DATA TO USE:
────────
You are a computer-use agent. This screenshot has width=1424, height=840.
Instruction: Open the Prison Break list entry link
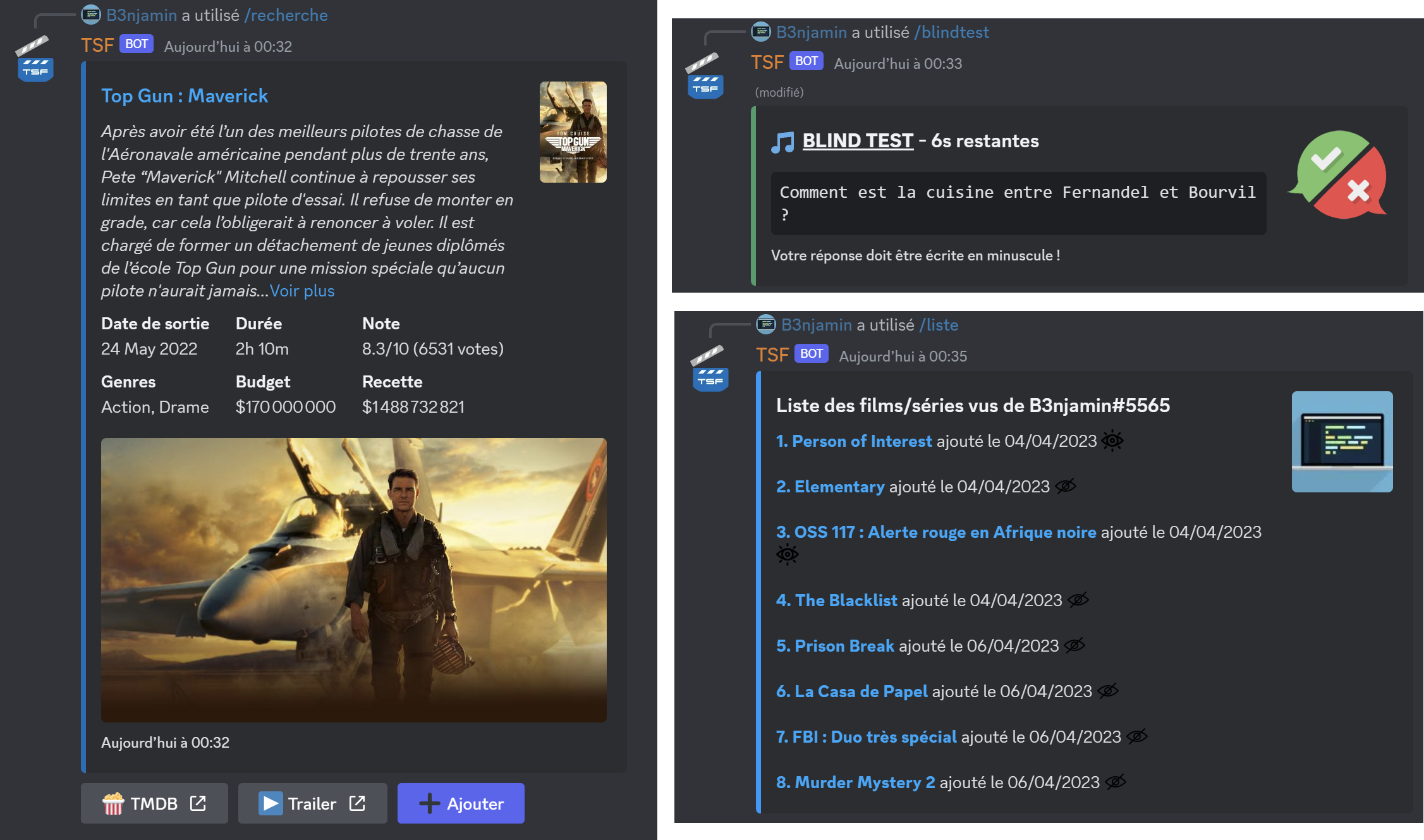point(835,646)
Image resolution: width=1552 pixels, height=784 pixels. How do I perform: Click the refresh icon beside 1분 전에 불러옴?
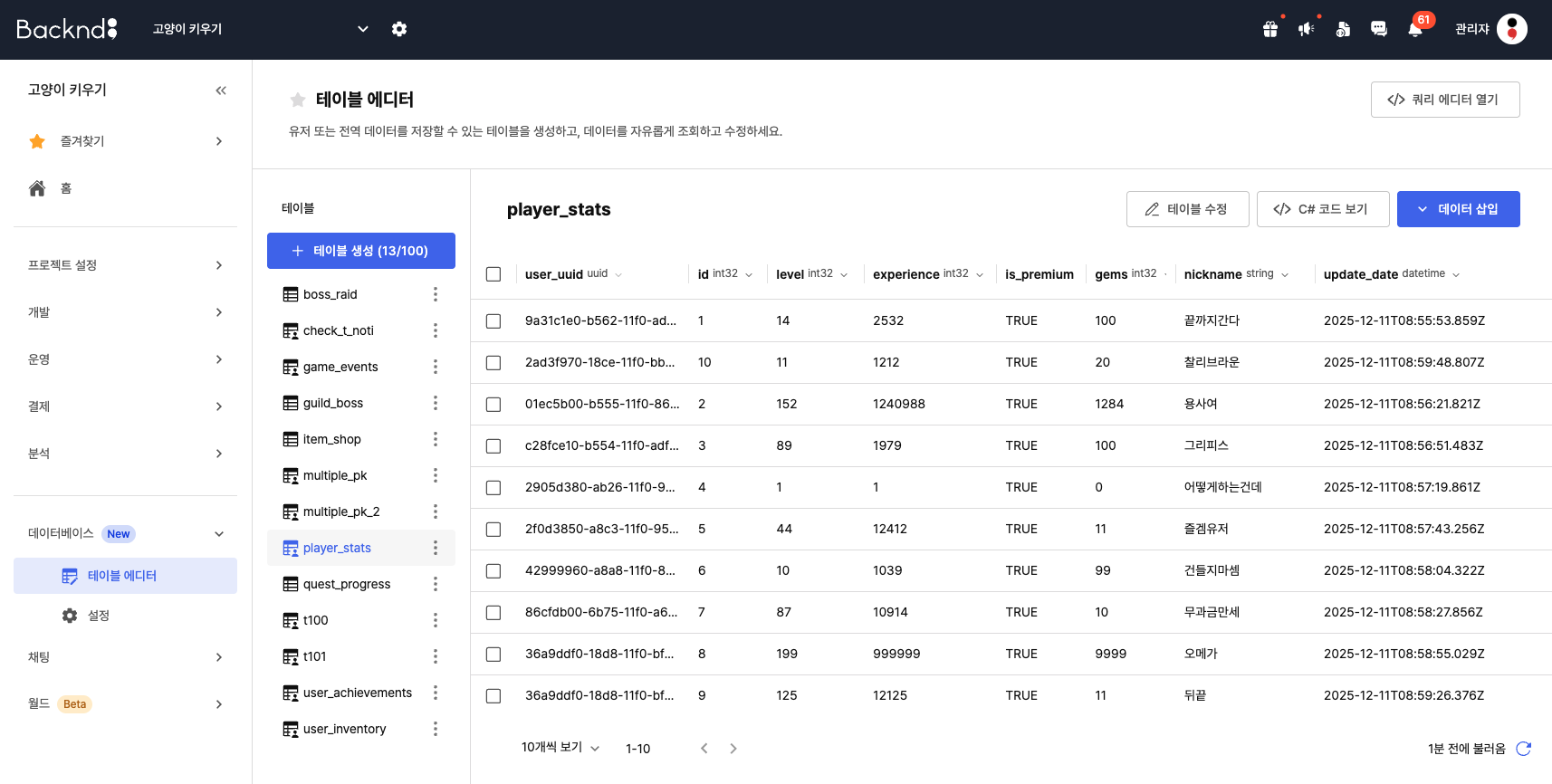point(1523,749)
────────
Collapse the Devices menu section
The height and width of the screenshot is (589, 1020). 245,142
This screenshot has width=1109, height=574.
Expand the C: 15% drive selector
────────
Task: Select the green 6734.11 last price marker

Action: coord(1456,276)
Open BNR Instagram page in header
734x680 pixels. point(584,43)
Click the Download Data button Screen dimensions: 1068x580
────────
EXERCISE INSTRUCTIONS:
The job here is to find each line above with the word "This" and copy it.

RESPONSE:
You are a computer-use agent. This screenshot has width=1424, height=840.
This screenshot has width=1109, height=574.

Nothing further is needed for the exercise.